Extended data Fig 8. Induction of micronuclei originating from lagging chromosomes leads to a proinflammatory response, but not increased DNA damage in the primary nucleus.

(a) Model: micronuclei formation after nocodazole treatment. (b) Schematic of experimental protocol. (c) Percentage of micronucleated cells following nocodazole (noc) treatment of p53^-/- MEFs or (d) U2OS cells. Mean ± SEM, n=5 experiments for p53^-/- MEFs, n=3 for U2OS cells (e) Percentage of U2OS cells with cGAS positive micronuclei following nocodazole treatment. Mean ± SEM, n=3 experiments. c-e, ≥500 cells counted per experiment. (f) CCL5 secretion following nocodazole treatment of p53^-/- MEFs. Mean ± SEM of n=5 experiments. ** = p<0.01, *** = p<0.001, two-tailed t-test; ns = not significant.(g-i) Increased CCL5 production after nocodazole release is observed after 16 h and not associated with increased DNA damage in the primary nucleus. (g) Experimental setup: p53^-/- MEFs were arrested with nocodazole for 6 h, mitotic cells harvested by mitotic shake-off and re-plated in fresh media with nocodazole omitted.

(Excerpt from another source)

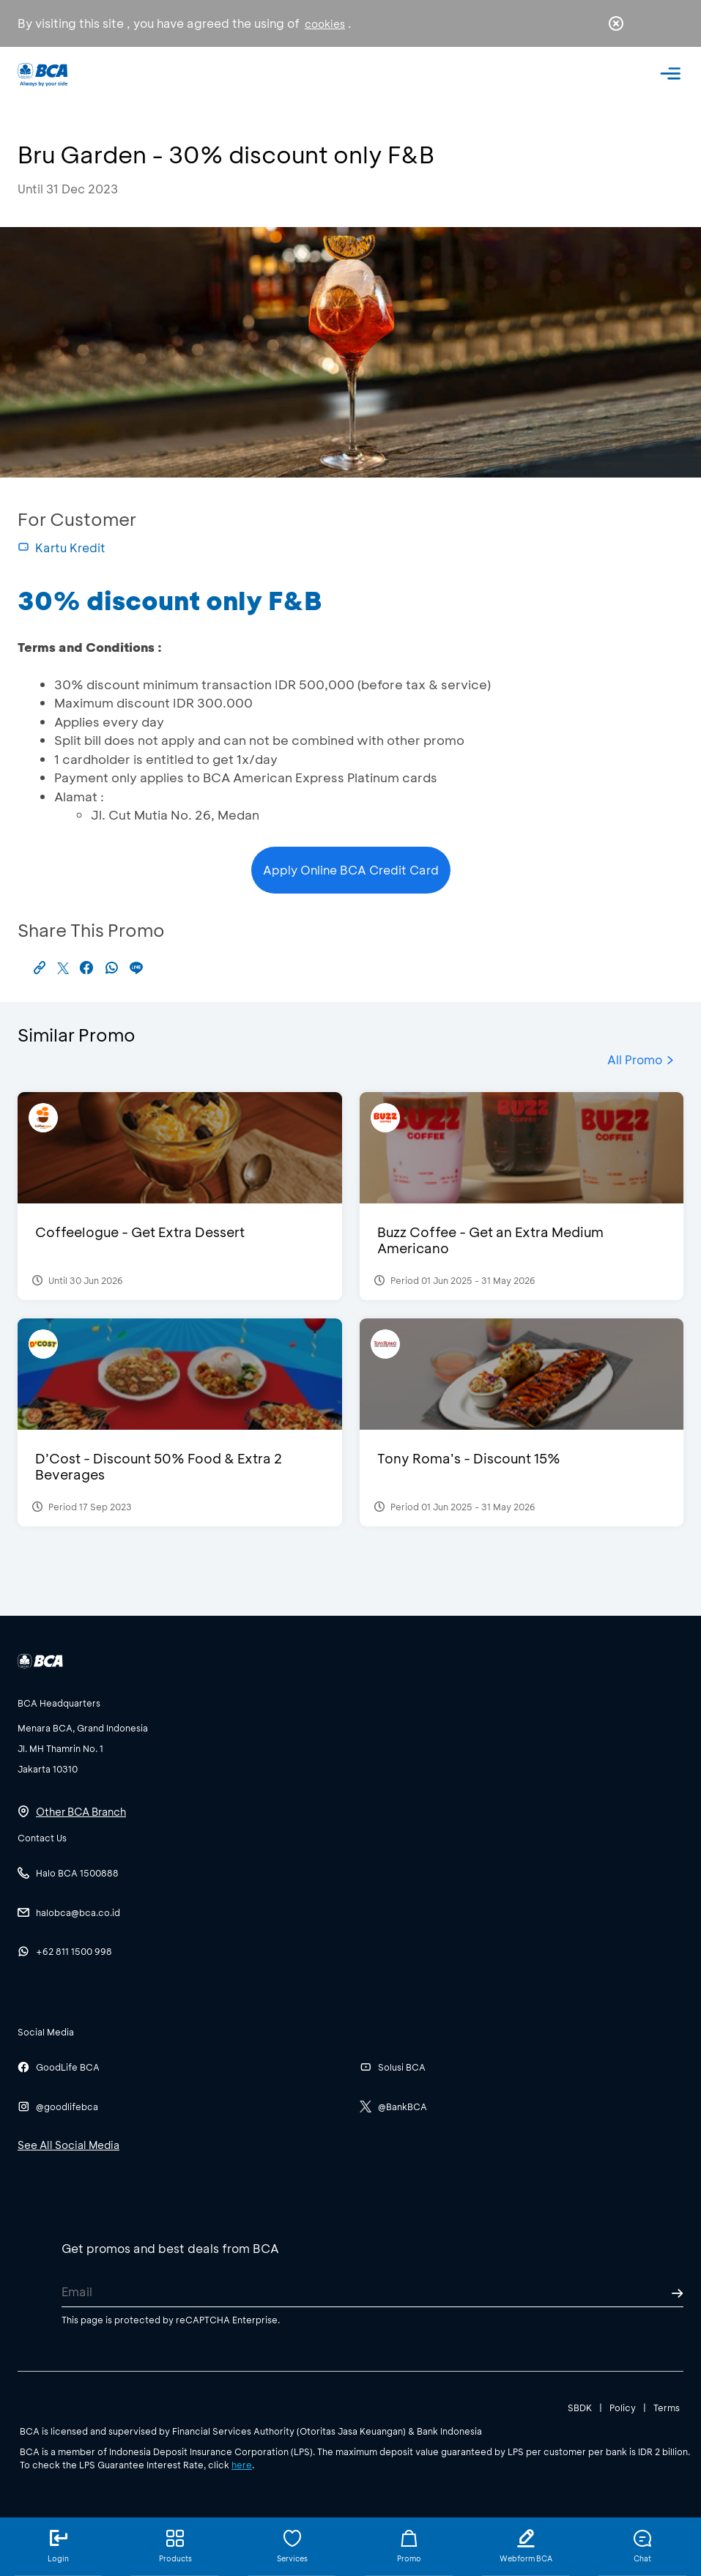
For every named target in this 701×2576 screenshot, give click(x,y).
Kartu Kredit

Supernatants and cells were then collected at indicated time points after growth in medium. (h) Increased CCL5 production was observed from 16 h after release from nocodazole block. Technical duplicate, mean ± SD. Noc (-), asynchronously grown, plated at the same time as mitotic shake-off Noc (+) cells, arrested with nocodazole. (i) No increase in numbers of γH2AX foci in the primary nucleus was observed after release from nocodazole block. n≥100 cells counted per condition. (j, k) CCL5 response to interferon stimulatory DNA (ISD) is absent in (j) U2OS cells but (k) present in MEFs. CCL5 measured by ELISA 8 h after transfection with ISD. n=2 experiments for U2OS cells, n=1 experiment for MEFs.

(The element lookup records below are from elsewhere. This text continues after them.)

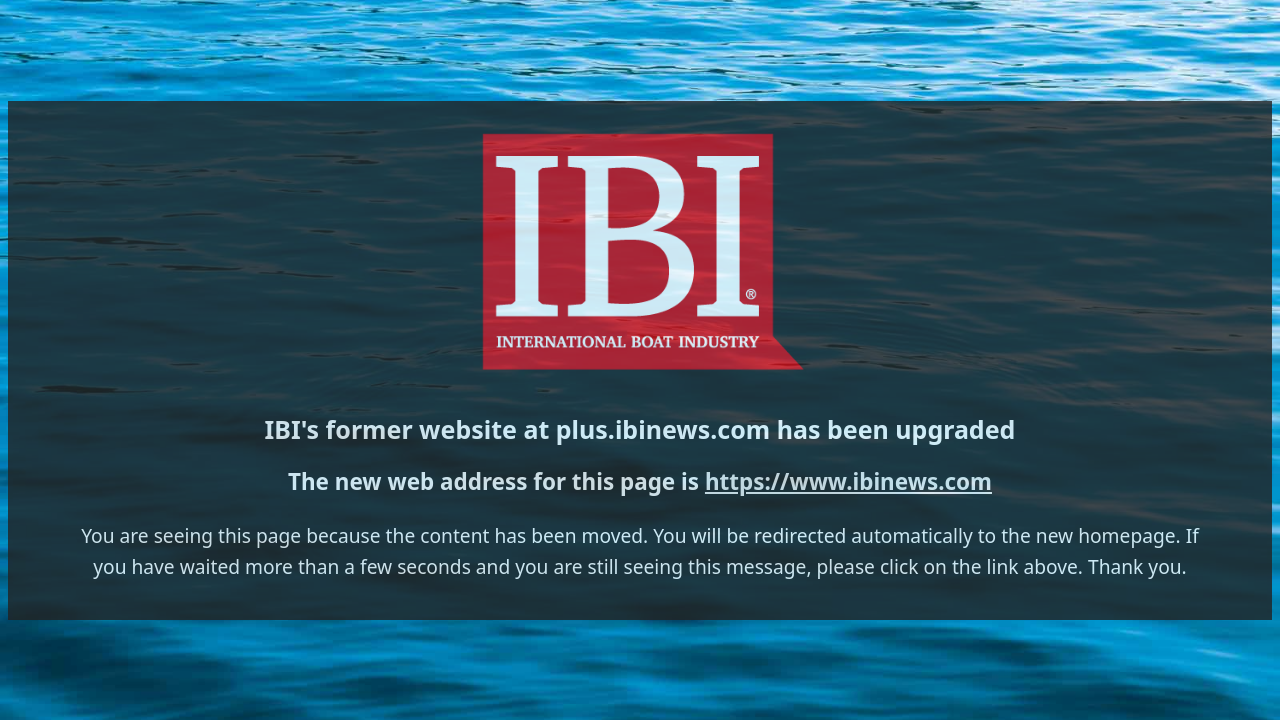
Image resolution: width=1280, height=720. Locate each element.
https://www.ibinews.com (706, 394)
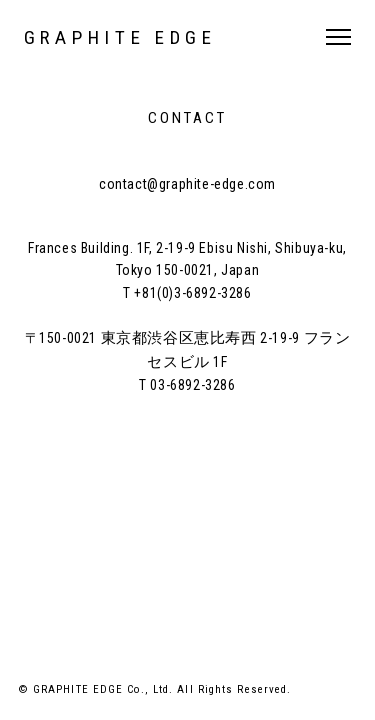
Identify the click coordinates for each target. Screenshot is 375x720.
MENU (338, 37)
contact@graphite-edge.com (187, 184)
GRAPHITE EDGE (120, 37)
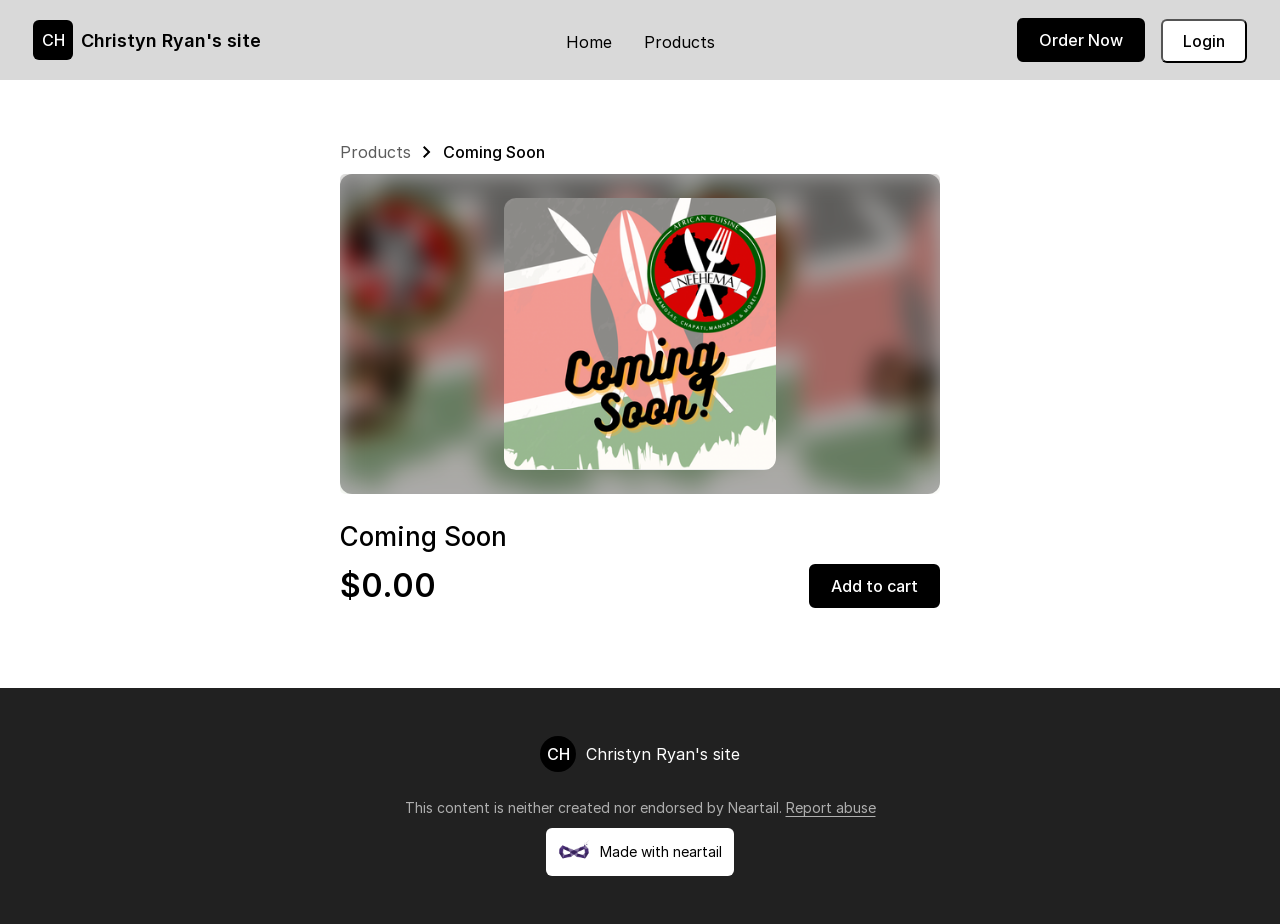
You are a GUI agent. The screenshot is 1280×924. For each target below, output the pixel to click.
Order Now (1081, 40)
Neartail (753, 807)
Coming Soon (494, 152)
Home (589, 42)
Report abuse (831, 807)
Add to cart (874, 586)
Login (1204, 41)
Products (679, 42)
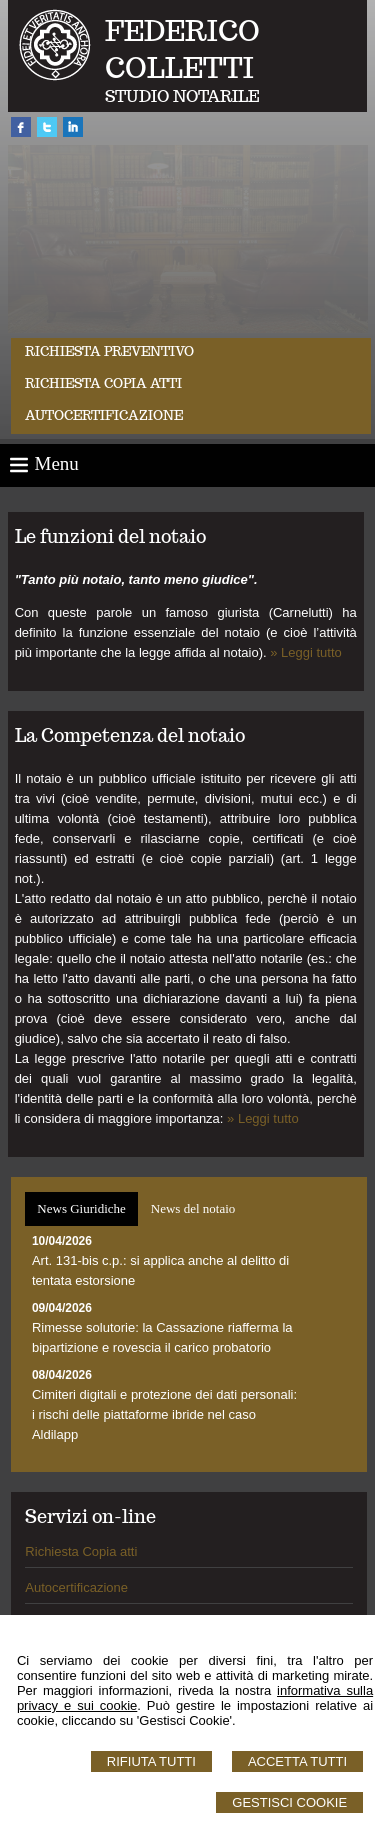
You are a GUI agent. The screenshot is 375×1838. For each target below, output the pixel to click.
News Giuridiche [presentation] (81, 1208)
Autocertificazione (104, 415)
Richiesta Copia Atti (103, 383)
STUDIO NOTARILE (182, 96)
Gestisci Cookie (289, 1802)
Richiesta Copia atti (81, 1551)
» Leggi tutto (306, 652)
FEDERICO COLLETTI (182, 49)
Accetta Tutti (297, 1761)
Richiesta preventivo (109, 351)
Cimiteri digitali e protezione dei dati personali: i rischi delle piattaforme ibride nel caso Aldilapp (164, 1414)
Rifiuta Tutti (151, 1761)
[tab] (81, 1209)
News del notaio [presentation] (193, 1208)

Extended Data Fig 9. scRNA-seq QC and microscopy images of the individual LCM captured cells.

(a) Total gene feature counts (reads mapping to a protein coding gene) vs ERCC (RNA spike-in) percentage of total counts per cell. Cells with ERCC percentage counts >10% and/or with feature counts < 2,000 were rejected, indicated by red shaded regions. (b) Summary statistics of 21 micronucleated (MN+) cells and 14 non-micronucleated (MN-) cells that passed QC. (c, d) Microcopy images of cells captured by LCM, that passed QC after scRNA-seq. (c) 14 live cells without micronuclei and (d) 21 live cells with micronuclei were isolated from the same culture dish using laser capture microdissection, and used for single cell mRNA sequencing. DNA was stained with picogreen dsDNA stain. Cells shown are those that passed QC; numbers indicate the order in which cells were captured. Scale bars, 10 μm.

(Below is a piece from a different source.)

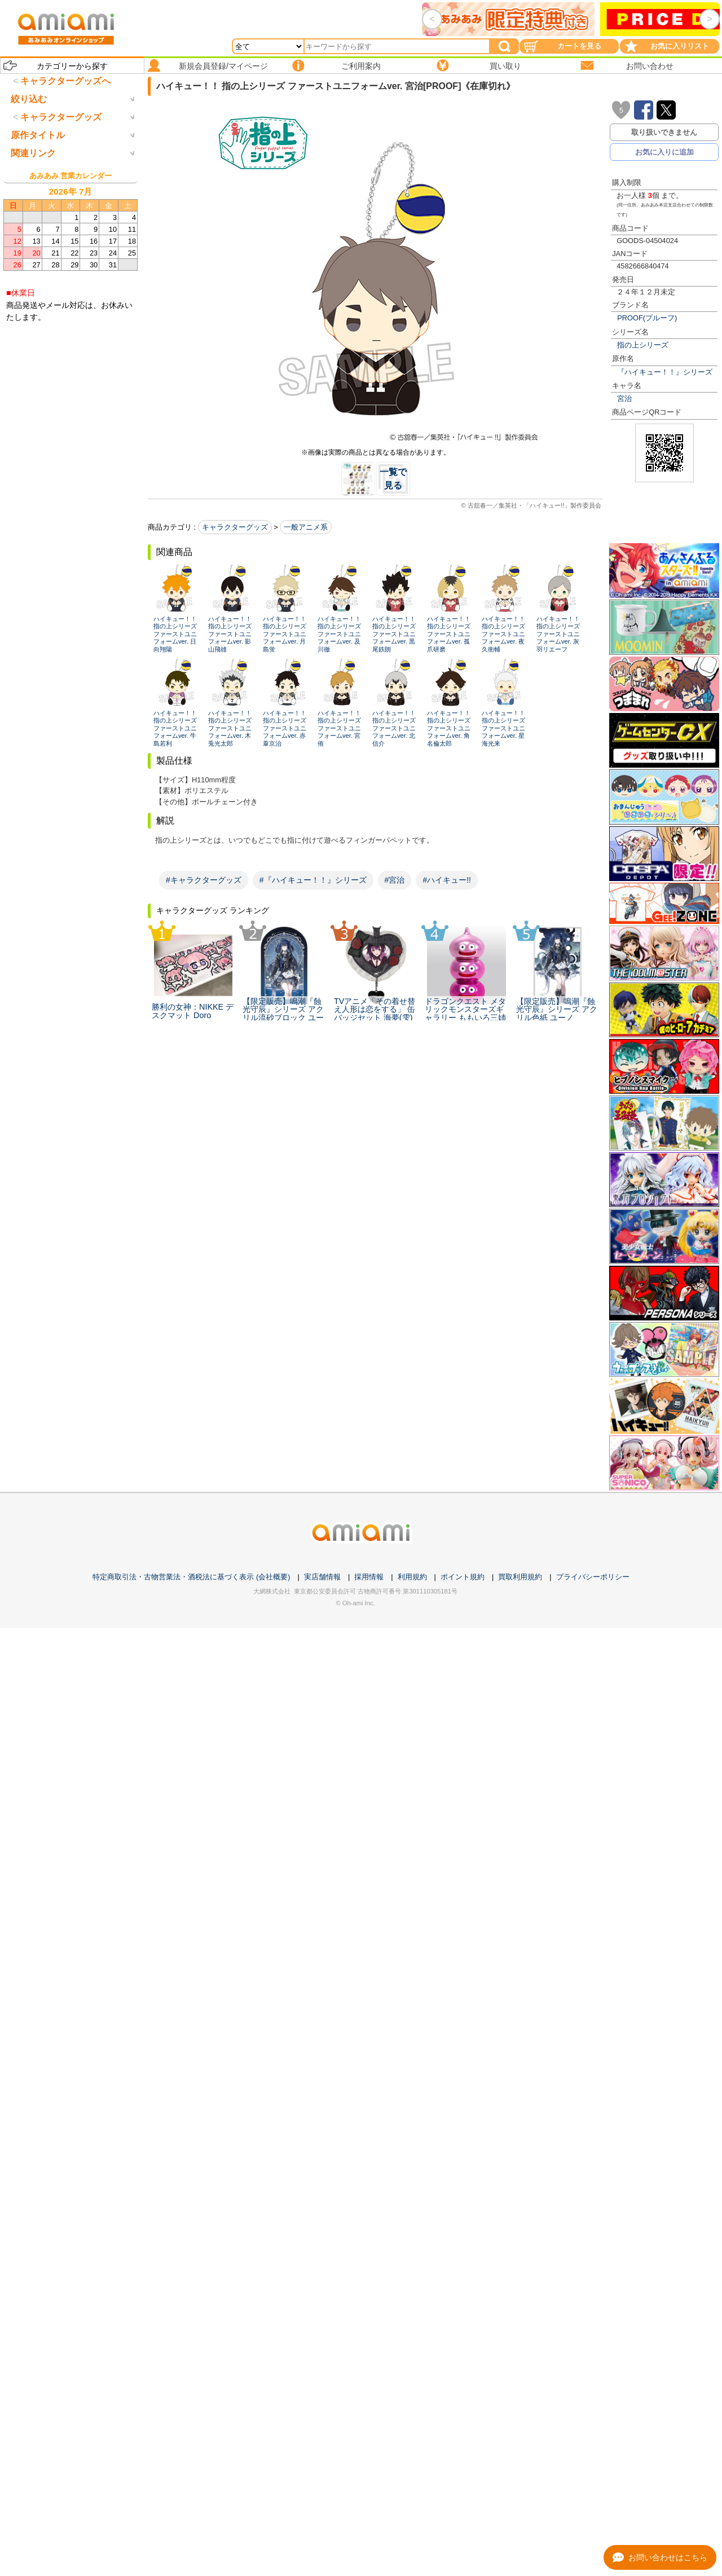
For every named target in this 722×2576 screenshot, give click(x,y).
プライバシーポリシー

Extended data Fig 10. cGAS localises to telophase chromosomes and DNA bridges.

(a) Endogenous cGAS was stained by immunofluorescence of U2OS cells in mitosis, showing a diffuse staining pattern without accumulation at the DAPI stained condensed chromosomes at metaphase. Two representative images shown. During anaphase/telophase cGAS staining can be seen on DNA in some cells. Overexpressed GFP-cGAS is also observed to localise more widely to mitotic DNA in U2OS cells and MEFs (data not shown). (b) Quantification of cGAS staining during mitosis, by stage. (c) Rnaseh2b^-/- p53^-/- MEFs stably expressing GFP-cGAS show localisation of cGAS at DNA bridges (orange arrowheads). (d) Endogenous cGAS can also be seen to localise to DNA bridges that occasionally occur in U2OS cells. cGAS also localised to micronuclei that occurred in the same cells (green arrow heads). Interphase chromatin bridges with cGAS bound in Rnaseh2b^-/- p53^-/- MEFs 0.08% of n=1,223 cells; U2OS cells 0.06% of n=1,632 cells. Scale bars, 10 μm.